State how many lines in the rows below contain the string "volume", counting only case-sensitive matches. Reply with the number alone.

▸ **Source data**
++++++

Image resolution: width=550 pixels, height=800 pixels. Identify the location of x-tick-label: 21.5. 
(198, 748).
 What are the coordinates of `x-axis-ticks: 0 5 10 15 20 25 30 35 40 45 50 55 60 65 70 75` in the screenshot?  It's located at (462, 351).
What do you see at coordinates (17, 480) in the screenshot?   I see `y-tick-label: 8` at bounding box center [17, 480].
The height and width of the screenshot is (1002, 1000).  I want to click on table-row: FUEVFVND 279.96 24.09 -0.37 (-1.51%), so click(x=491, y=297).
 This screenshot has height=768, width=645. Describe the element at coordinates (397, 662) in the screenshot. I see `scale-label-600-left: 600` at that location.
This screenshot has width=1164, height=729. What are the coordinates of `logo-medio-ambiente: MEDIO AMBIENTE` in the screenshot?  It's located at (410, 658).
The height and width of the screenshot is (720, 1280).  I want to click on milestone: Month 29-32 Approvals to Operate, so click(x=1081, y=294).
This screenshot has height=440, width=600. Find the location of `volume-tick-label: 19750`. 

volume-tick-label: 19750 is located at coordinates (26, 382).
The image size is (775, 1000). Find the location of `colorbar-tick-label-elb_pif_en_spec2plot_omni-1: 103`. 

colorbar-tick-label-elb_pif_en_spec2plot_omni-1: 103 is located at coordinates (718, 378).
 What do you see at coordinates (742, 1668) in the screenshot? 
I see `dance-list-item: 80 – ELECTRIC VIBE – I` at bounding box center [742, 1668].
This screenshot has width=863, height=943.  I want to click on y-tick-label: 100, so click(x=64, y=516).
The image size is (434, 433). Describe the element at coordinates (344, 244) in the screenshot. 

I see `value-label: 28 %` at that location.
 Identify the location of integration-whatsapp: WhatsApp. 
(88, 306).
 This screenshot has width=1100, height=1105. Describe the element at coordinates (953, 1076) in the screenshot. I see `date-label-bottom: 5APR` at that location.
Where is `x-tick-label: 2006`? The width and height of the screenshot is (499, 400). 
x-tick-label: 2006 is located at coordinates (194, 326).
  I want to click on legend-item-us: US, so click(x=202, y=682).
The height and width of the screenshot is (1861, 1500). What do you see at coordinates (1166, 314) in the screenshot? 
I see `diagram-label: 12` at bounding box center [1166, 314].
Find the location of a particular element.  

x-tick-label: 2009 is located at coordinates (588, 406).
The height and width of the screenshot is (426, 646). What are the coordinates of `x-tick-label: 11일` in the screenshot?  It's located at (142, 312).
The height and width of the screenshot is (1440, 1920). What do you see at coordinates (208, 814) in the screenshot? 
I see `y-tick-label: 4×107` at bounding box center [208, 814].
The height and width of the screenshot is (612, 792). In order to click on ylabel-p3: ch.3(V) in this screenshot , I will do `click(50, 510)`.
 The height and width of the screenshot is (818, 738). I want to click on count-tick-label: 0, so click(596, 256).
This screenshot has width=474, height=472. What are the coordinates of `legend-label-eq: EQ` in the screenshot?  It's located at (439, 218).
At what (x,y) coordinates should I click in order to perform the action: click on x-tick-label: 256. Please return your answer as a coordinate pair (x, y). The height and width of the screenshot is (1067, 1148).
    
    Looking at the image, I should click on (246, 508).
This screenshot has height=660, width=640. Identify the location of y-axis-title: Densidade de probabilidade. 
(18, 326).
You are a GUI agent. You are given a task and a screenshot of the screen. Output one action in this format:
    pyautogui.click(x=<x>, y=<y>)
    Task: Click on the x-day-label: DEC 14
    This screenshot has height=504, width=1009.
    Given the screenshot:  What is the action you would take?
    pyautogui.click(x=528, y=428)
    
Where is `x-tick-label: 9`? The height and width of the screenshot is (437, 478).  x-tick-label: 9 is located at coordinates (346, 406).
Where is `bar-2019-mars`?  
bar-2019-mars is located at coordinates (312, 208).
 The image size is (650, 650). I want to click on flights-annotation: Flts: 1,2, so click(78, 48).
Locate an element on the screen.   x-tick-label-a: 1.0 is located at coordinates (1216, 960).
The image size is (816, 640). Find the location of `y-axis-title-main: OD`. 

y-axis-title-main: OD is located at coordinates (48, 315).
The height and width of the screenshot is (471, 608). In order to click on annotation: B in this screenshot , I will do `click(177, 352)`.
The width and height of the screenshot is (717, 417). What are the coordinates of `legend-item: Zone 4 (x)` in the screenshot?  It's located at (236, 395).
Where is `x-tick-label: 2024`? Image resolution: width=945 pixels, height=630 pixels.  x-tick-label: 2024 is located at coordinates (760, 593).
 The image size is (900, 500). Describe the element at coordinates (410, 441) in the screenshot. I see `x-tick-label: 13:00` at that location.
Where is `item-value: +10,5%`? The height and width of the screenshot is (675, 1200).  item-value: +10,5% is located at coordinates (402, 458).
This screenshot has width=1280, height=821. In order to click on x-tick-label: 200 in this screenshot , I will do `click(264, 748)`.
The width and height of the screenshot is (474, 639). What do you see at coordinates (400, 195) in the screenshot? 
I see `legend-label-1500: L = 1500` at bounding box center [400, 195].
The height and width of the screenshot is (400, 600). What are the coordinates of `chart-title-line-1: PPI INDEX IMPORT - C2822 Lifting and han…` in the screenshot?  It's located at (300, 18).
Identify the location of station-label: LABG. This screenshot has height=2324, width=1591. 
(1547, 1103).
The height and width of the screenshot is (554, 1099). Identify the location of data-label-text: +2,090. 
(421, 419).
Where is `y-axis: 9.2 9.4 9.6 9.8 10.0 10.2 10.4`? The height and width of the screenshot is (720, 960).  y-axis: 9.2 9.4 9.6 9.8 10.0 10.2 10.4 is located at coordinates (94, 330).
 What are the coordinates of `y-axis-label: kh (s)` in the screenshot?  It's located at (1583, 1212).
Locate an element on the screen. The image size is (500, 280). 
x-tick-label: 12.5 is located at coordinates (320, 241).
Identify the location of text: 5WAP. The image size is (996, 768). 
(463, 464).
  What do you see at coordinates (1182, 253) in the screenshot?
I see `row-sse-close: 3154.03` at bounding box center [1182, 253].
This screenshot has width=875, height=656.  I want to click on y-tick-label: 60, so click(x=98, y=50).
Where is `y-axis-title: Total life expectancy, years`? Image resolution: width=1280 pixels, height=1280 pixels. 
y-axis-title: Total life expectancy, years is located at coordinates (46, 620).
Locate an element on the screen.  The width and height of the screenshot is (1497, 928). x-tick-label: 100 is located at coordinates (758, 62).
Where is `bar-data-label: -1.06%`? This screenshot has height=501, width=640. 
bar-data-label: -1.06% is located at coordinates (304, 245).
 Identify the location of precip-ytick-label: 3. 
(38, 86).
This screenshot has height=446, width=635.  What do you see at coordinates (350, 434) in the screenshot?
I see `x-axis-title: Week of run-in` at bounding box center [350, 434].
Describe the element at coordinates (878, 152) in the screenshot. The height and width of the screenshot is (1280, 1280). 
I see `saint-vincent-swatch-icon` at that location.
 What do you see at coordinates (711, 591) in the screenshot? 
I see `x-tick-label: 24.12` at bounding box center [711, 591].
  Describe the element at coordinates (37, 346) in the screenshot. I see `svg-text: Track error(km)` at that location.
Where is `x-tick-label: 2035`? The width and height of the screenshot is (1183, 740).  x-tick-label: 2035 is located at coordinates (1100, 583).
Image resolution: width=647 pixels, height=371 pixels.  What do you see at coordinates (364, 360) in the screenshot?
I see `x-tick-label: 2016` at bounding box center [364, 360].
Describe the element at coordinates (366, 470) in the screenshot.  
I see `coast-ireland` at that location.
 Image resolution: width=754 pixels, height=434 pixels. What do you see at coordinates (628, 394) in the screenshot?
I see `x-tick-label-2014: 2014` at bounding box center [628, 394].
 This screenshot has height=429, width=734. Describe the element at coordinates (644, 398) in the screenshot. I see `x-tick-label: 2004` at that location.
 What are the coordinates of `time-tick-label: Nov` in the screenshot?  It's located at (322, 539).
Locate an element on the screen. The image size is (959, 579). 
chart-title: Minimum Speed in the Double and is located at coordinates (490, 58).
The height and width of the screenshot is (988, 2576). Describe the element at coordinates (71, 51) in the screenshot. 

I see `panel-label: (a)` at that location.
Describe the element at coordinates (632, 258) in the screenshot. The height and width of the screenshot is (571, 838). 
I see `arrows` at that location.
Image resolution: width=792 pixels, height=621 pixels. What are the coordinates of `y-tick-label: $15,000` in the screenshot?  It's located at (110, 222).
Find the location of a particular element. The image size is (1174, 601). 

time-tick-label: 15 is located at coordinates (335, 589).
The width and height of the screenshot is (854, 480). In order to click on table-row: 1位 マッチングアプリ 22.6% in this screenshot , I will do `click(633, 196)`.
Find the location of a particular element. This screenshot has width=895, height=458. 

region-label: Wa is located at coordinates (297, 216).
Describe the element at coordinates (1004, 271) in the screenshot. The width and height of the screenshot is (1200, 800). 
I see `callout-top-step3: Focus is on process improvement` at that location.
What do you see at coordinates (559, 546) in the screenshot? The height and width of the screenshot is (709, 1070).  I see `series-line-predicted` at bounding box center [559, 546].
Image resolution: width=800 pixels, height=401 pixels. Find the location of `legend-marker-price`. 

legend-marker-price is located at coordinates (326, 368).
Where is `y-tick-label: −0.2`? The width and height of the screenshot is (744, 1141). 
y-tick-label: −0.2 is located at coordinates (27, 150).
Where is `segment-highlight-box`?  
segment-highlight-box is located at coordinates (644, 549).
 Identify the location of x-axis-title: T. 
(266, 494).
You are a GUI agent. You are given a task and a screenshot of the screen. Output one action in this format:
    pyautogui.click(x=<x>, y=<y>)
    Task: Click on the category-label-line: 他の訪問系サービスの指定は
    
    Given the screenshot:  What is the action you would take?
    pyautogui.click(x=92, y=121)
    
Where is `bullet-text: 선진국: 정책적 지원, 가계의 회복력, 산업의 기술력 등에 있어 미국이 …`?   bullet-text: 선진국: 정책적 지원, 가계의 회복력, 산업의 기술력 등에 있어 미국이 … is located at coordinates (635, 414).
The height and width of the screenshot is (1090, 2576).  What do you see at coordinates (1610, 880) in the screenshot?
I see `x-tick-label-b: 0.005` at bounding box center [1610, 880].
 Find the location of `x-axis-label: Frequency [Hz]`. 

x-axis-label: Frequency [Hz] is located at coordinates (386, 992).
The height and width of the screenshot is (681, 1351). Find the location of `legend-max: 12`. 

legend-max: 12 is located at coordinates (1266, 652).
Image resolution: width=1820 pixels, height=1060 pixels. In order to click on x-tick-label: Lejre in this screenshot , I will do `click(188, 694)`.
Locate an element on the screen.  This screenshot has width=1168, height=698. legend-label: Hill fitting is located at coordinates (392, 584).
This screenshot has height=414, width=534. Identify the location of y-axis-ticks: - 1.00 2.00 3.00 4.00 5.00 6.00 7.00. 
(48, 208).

++++++

▸ **Solution**
2